When the authors first asked me if I’d be interested in writing a foreword for the third edition of this book, I eagerly said yes—what an honor. I went back and read the foreword from the previous edition, and I got overwhelmed. I started to question why they would ask me to write this in the first place. I am not an author; I have no amazing story. I’m just a regular guy who knows and loves PHP! You probably already know how widespread PHP is in applications like Facebook, Wikipedia, Drupal, and Wordpress. What could I add?
All I can say is that I was just like you not too long ago. I was reading this book to try and understand PHP programming for the first time. I got into it so much that I joined Boston PHP (the largest PHP user group in North America) and have been serving as lead organizer for the past four years. I have met all kinds of amazing PHP developers, and the majority of them are self-taught. Chances are that you, like most PHP people I know (including myself), came into the language quite by accident. You want to use it to build something new.
Our user group once held an event where we invited everyone in the community to come and demonstrate a cool new way to use PHP. A realtor showed us how to create a successful business with an online virtual reality application that lets you explore real estate in your area with beautiful views of properties. An educational toy designer showed us his clever website to market his unique educational games. A musician used PHP to create music notation learning tools for a well-known music college. Yet another person demoed an application he built to assist cancer research at a nearby medical institution.
As you can see, PHP is accessible and you can do almost anything with it. It’s being used by people with different backgrounds, skill sets, and goals. You don’t need a degree in computer science to create something important and relevant in this day and age. You need books like this one, communities to help you along, a bit of dedication, and some elbow grease, and you’re on your way to creating a brand-new tool.

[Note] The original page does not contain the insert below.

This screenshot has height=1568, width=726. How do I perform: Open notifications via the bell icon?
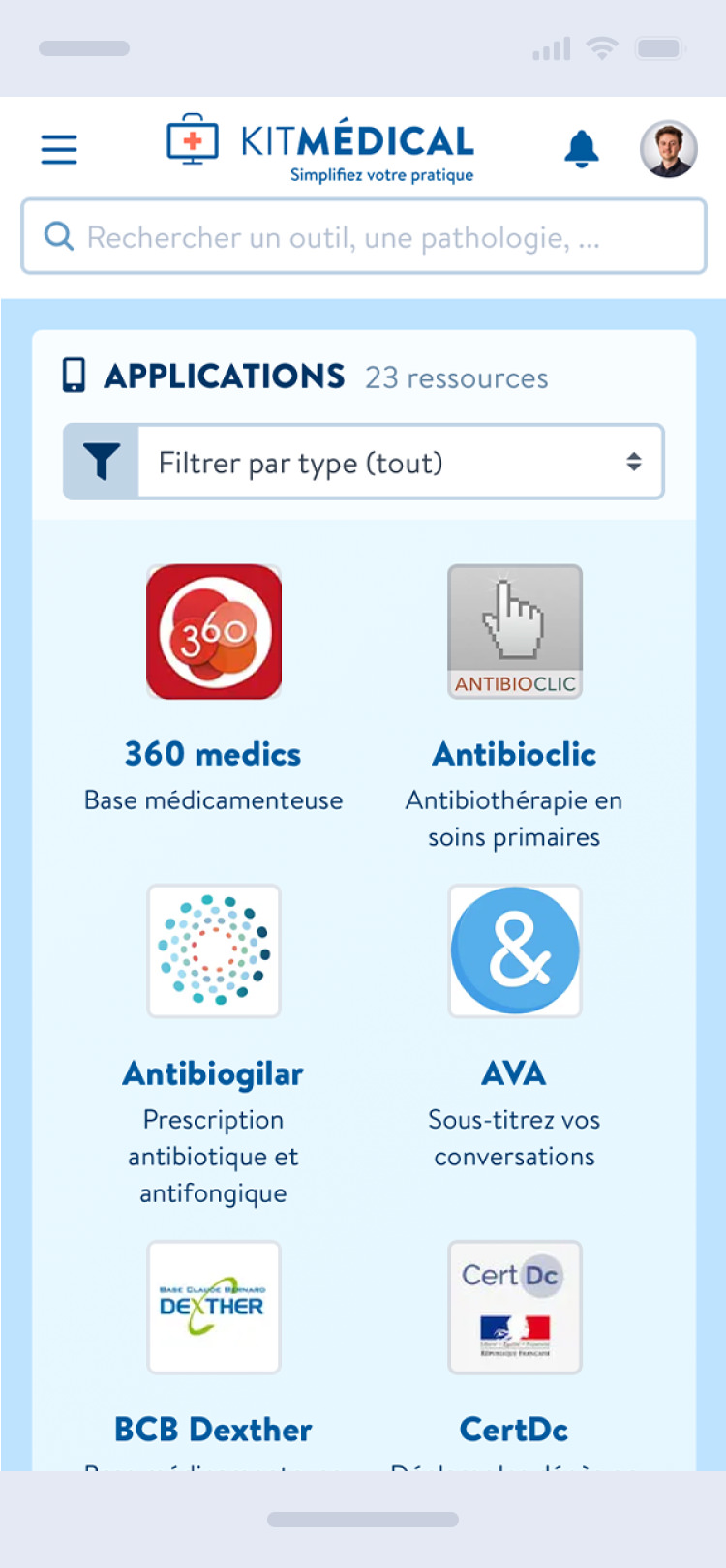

Learning PHP is easy and fun. The authors have done a great job of covering basic information to get you started and then taking you right through to some of the more advanced topics, such as object-oriented programming. So dig in, and practice what you read in this book. You should also look for PHP communities, or user groups, in your area to help you along and to get “plugged in.” There are also many PHP conferences going on in other parts of the world, as this list shows. Boston PHP, along with two other user groups, hosts a PHP conference each year in August. Come and meet some excellent folks (both Peter MacIntyre, one of the co-authors, and I will be there) and get to know them; you’ll be a better PHPer because of it.